Finitude decodes the ABCD bus (RS-485) used by Carrier Infinity and Bryant Evolution HVAC systems. It runs two webservers: one serves HVAC /metrics in a format that can be queried by Prometheus, a time series database. Prometheus is a backend for Grafana visualizations/dashboards.

The other webserver is optional. It stores all the WRITE and ACK06 frames seen on the ABCD bus and dumps them as JSON. The functions in analysis.py can then be used to help find meaning in the frames.

Why?

An HVAC system consumes a lot of energy. You might want to know how hard it's working, how often it's running, whether it's running when your windows are open...

Carrier's apps are crappy and they no longer even have a functioning webapp. Plus it's nice to be able to monitor your equipment without relying on connectivity to Carrier's servers.

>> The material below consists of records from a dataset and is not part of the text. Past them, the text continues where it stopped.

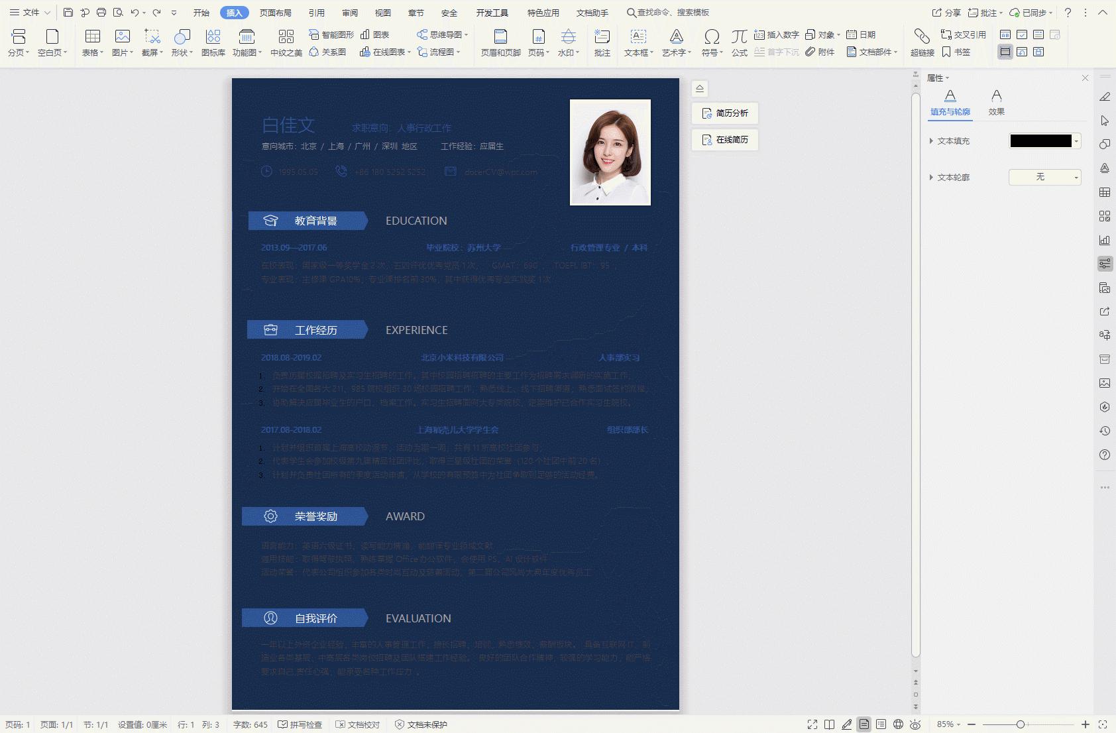Insert a comment with 批注 icon
Screen dimensions: 1116x733
tap(602, 42)
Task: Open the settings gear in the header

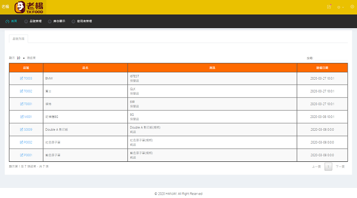Action: point(352,7)

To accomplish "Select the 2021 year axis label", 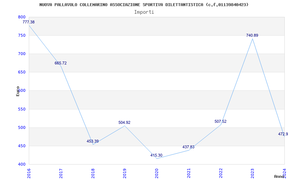I will [189, 173].
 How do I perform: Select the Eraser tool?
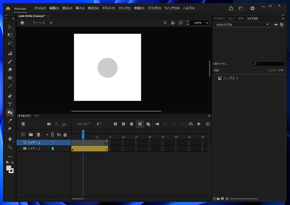click(x=10, y=69)
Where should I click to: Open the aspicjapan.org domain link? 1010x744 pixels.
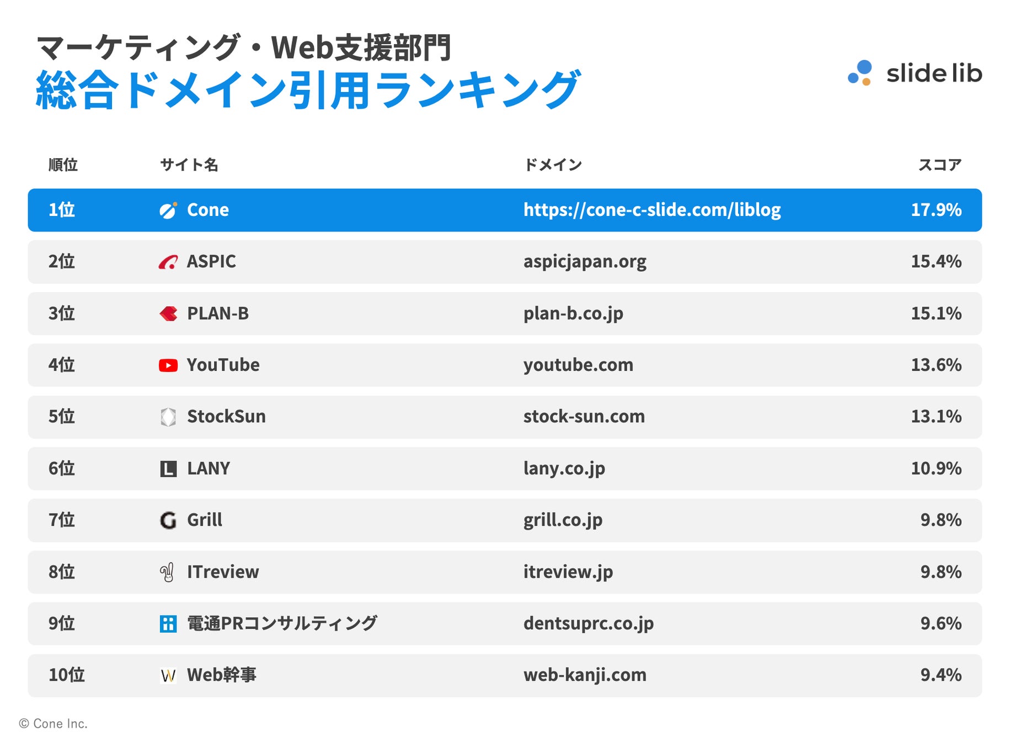pyautogui.click(x=585, y=262)
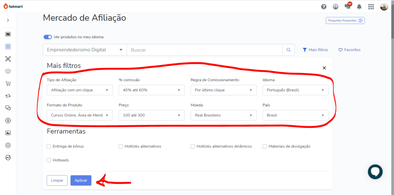The height and width of the screenshot is (195, 394).
Task: Click the 'Limpar' button
Action: [x=57, y=180]
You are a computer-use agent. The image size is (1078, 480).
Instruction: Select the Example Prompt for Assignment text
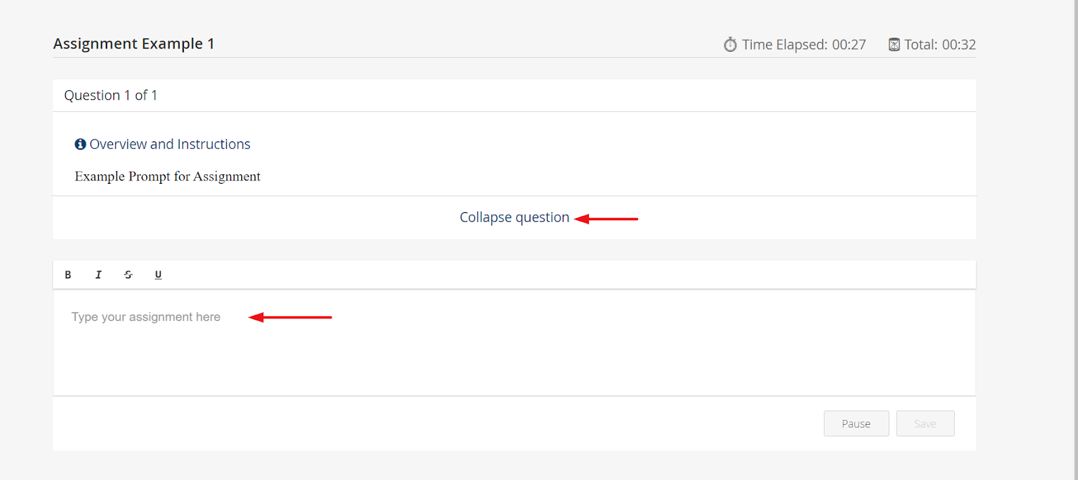167,176
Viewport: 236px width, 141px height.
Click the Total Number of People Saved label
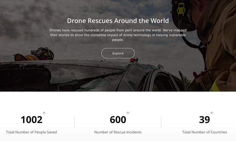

Carrier's SAM module provides significant information about the modes of the system. But it does not report the state of the system: when heating and cooling are actually operating, the current fan speed, the zones to which the dampers are directing airflow, etc.

How?

To start with, you'll need an RS-485 adapter that can attach to the wires of Carrier's ABCD bus. If you have a Raspberry Pi or some other computer near one of the Carrier devices, you can use a USB RS-485 adapter. If you don't have a nearby computer but you do have Ethernet near one of the Carrier devices, you can use an Ethernet RS-485 bridge.

You can install finitude from PyPI using pip:

pip install finitude

Soon you'll be able to install an image from Docker Hub. But not yet.

Based On

  • https://github.com/3tones/brybus -- This is unmaintained since 2014, but it's simple so that's where I started.

  • https://github.com/nebulous/infinitude -- This doesn't focus on RS-485; instead it proxies the thermostat's network traffic to/from Carrier's servers and intercepts/modifies the data stream. It also has an RS-485 parser as a sidelight. If it weren't written in Perl I might have started there. Props to nebulous for continuing to support this.

  • https://github.com/acd/infinitive -- This is unmaintained since 2018, but the Go code is clear and there is still an active user community. It does focus on RS-485. It doesn't support multi-zone systems and some of its info fields are only populated by legacy heat pumps.